READING TEXT |
--- Begin ---
The present disclosure has been made keeping in mind the problems occurring in the related art. An objective of the present disclosure is to provide an electric vehicle charging apparatus for fast electric vehicle (EV) charging. The apparatus may include a silicon carbide (SiC) MOSFET device capable of high-speed switching even in high power and high voltage environments.
In order to achieve the above mentioned objective, according to an embodiment of the present disclosure, there is provided an electric vehicle charging apparatus including: an external connector connected to an electric vehicle of a user; and a relay mesh configured to supply electricity to the external connector, wherein an amount of output power supplied through the relay mesh may vary depending on a user's selection of fast charging or slow charging.
The relay mesh may include a SiC module, wherein the SiC module may include: a SiC MOSFET module serving as a switch for electricity supplied to the external connector; and a SiC drive module sending a driving signal for switching to the SiC MOSFET module.
The SiC drive module may include: a digital isolator that physically separates the SiC drive module from other circuits; and a charge pump serving as a DC-DC converter.
The SiC MOSFET module may include: a heat sink that reduces heat loss from the SiC MOSFET module; a power connector to which electricity supplied to the external connector is connected; and a SiC MOSFET that is turned on when electricity is supplied to the external connector and turned off when not supplied, wherein the SiC MOSFET may use silicon carbide (SiC) as a semiconductor device material.
A display unit where the user selects fast charging or slow charging may be provided, wherein a signal according to the user's selection may be sent to a control board, and the control board may send an operation signal to the external connector selected by the user and a controller, wherein the controller may control the amount of power sent to the external connector by sending a trigger signal to the relay mesh according to the operation signal.
The relay mesh may be provided with a first SiC module and a second SiC module, wherein a power pack for supplying DC electricity for electric vehicle charging to the first SiC module and the second SiC module may be provided, and an array SiC module in which the first SiC module and the second SiC module are connected in parallel may be provided, wherein the array SiC module may output an integer multiple of an amount of power output from the first SiC module or the second SiC module, and an integer may be a positive natural number.
Compared to Si IGBTs, SiC MOSFETs can produce lower switching losses even at higher temperatures, which allows higher switching frequencies to be reached, resulting in a compact overall circuit. Moreover, since the SiC MOSFETs have high thermal resistance, their on-resistance can be maintained almost constant as the temperature rises.
As an electric vehicle charging apparatus of the present disclosure includes a silicon carbide (SiC) MOSFET, faster charging than current Si-based MOSFETs or IBGT modules is possible. Therefore, users can select fast or slow charging to suit their needs.
A fourth SiC MOSFET can be a spare SiC MOSFET in a first power pack, and a third SiC MOSFET can be a spare SiC MOSFET in a second power pack.
--- End ---
DATASET CONTENT |
--- Begin ---
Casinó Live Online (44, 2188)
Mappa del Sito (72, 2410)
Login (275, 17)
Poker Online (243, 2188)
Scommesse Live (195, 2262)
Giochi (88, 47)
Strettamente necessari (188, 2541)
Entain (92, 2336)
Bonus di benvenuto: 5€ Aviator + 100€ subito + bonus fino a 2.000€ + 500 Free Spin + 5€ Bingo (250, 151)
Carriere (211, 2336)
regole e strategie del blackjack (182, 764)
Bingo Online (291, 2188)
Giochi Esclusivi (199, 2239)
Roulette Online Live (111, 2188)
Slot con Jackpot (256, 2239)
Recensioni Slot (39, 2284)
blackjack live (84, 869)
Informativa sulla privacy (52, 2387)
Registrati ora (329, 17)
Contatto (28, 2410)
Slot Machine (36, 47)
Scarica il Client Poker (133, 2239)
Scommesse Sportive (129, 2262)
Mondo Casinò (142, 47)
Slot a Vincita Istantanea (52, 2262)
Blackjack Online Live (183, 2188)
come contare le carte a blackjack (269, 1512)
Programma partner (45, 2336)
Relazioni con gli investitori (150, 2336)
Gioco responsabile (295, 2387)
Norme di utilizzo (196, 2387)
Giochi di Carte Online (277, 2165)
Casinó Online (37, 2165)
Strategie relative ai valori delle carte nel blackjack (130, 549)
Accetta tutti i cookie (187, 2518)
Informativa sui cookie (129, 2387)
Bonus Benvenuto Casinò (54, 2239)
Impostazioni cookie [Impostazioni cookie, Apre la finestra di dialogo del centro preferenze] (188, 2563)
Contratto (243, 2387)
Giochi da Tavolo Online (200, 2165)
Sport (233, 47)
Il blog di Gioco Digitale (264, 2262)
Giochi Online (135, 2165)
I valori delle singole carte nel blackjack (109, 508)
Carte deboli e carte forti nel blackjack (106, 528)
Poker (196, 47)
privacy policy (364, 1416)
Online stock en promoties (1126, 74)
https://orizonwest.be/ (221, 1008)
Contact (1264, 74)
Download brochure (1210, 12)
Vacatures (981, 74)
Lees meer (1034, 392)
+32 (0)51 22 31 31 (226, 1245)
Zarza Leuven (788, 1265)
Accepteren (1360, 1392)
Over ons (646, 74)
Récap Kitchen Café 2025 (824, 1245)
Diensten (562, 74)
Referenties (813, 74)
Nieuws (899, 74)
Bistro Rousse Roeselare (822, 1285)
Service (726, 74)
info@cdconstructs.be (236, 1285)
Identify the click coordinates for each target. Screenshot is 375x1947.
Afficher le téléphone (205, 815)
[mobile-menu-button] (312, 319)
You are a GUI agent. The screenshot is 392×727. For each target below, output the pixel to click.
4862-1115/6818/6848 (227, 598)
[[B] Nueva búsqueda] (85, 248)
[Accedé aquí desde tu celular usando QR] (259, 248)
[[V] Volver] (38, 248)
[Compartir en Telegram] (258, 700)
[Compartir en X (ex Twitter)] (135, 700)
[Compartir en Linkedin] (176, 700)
--- End ---
SET OF TASKS |
a. Turn the entries into a Markdown table with the columns "No." and "Entry", starting at the entry that contains "[Accedé aquí desde" and ending at the last entry. Leave out any blank lines.
b. Go on with the text about the silicon carbide electric vehicle charging apparatus from the point where it stops.

TASK RESPONSES |
a.
| No. | Entry |
|---|---|
| 1 | [Accedé aquí desde tu celular usando QR] (259, 248) |
| 2 | [[V] Volver] (38, 248) |
| 3 | [Compartir en Telegram] (258, 700) |
| 4 | [Compartir en X (ex Twitter)] (135, 700) |
| 5 | [Compartir en Linkedin] (176, 700) |

b.
BRIEF DESCRIPTION OF THE DRAWINGS

FIG. 1 shows a first SiC module or a second SiC module of the present disclosure;

FIG. 2 shows an array SiC module of the present disclosure;

FIG. 3 shows a SiC drive module of the present disclosure;

FIG. 4 shows a SiC MOSFET module of the present disclosure;

FIG. 5 shows an electric vehicle charging apparatus of the present disclosure; and

FIG. 6 is an enlarged view of part A shown in FIG. 5 .

DETAILED DESCRIPTION

For electric vehicle charging, metal oxide semiconductor field-effect transistors (MOSFET) or insulated gate bipolar transistors (IGBT) may be used.
However, rapid charging is vital for mass dissemination of electric vehicles, and for this purpose, a higher power, higher voltage device capable of high-speed switching is required.
To this end, it is necessary to utilize new materials to overcome the limitations of silicon devices. The new materials may include gallium arsenide (GaAs), a chemical compound of gallium and arsenic, gallium nitride (GaN), silicon carbide (SiC), and the like. Among the above new materials, devices based on SiC may be used.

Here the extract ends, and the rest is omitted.